▶ _Problem_: Without including any pictures, retype exactly the lines from the top of the records through the line containing "This screenshot has height=742, width=1559.", that final line included.

▶ _Available data_:
····················

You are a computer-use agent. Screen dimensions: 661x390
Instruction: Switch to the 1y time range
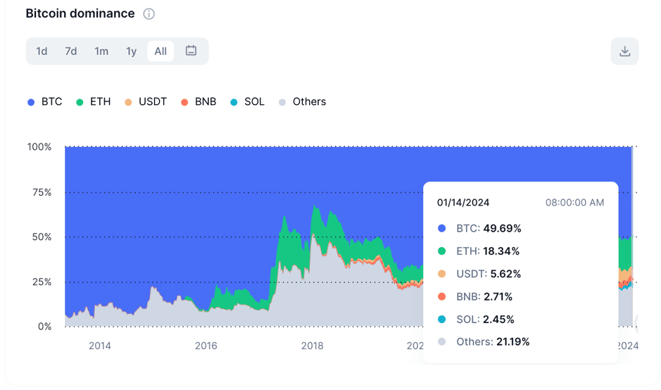click(131, 51)
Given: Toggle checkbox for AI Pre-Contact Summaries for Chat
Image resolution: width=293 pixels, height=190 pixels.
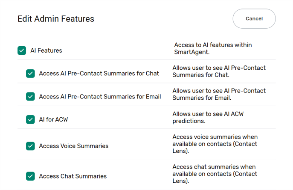Looking at the screenshot, I should point(30,74).
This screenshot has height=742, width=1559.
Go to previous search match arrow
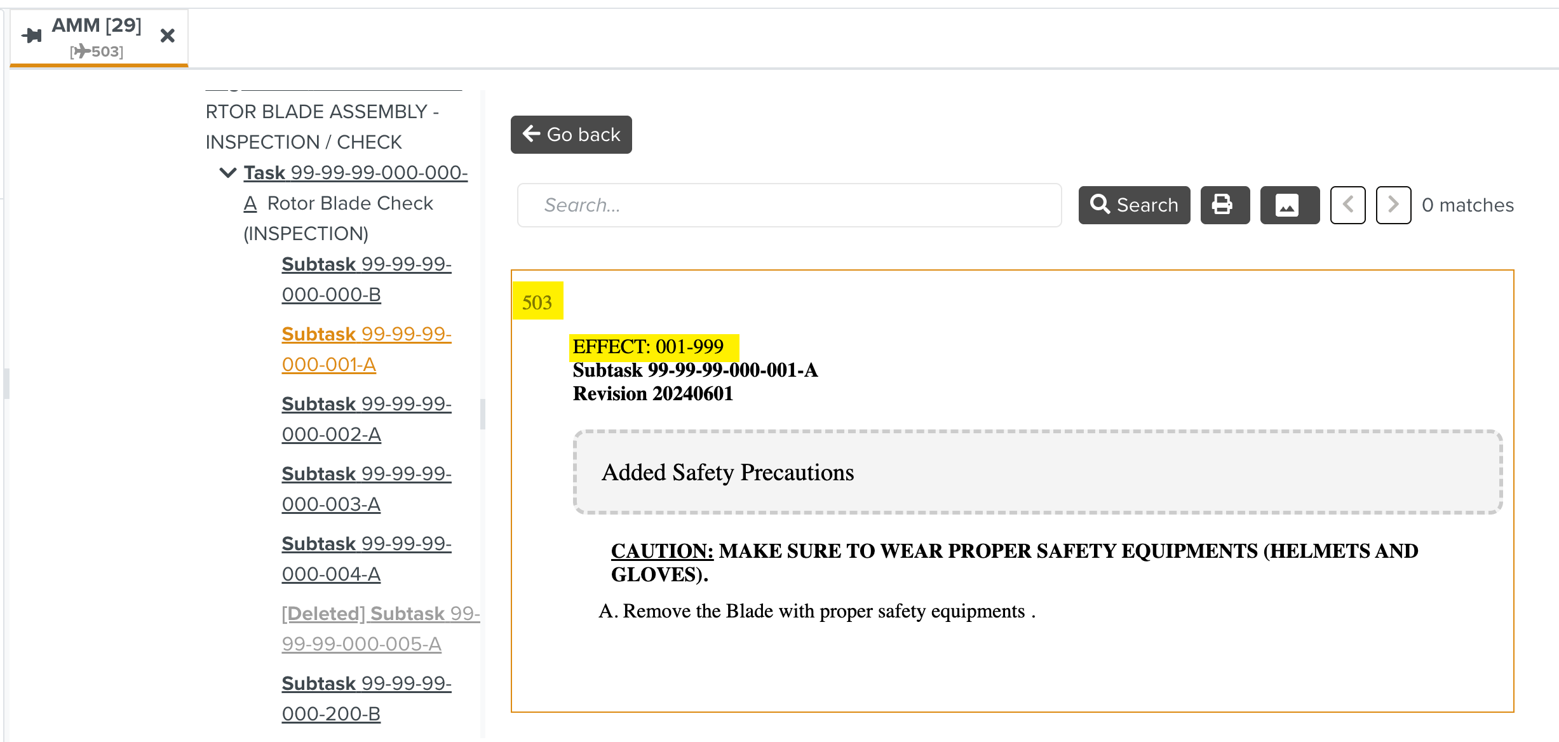coord(1348,205)
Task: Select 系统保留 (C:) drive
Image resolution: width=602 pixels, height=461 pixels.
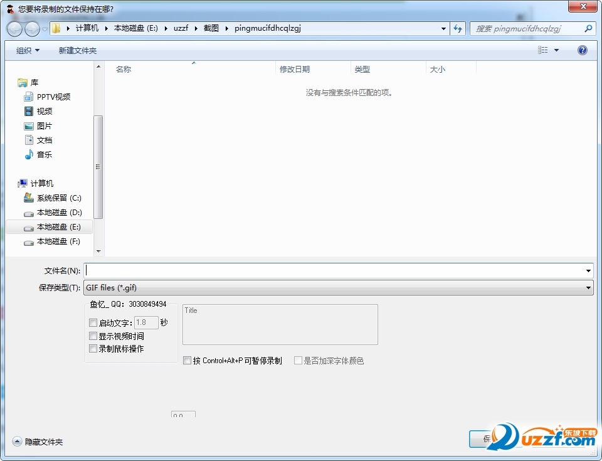Action: pyautogui.click(x=58, y=198)
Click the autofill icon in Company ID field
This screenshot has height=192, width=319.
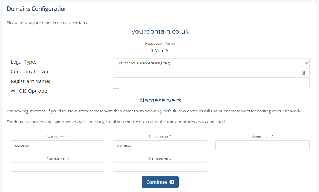coord(303,73)
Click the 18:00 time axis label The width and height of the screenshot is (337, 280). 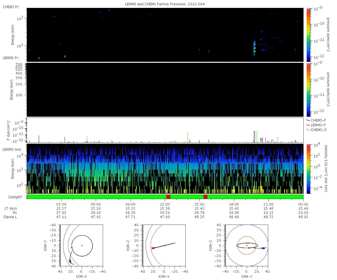coord(234,204)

····················

▶ _Task result_:
You are a computer-use agent. Screen dimensions: 661x390
Instruction: Switch to the 1y time range
click(131, 51)
Given: Toggle checkbox for AI Pre-Contact Summaries for Chat
Image resolution: width=293 pixels, height=190 pixels.
Looking at the screenshot, I should point(30,74).
This screenshot has height=742, width=1559.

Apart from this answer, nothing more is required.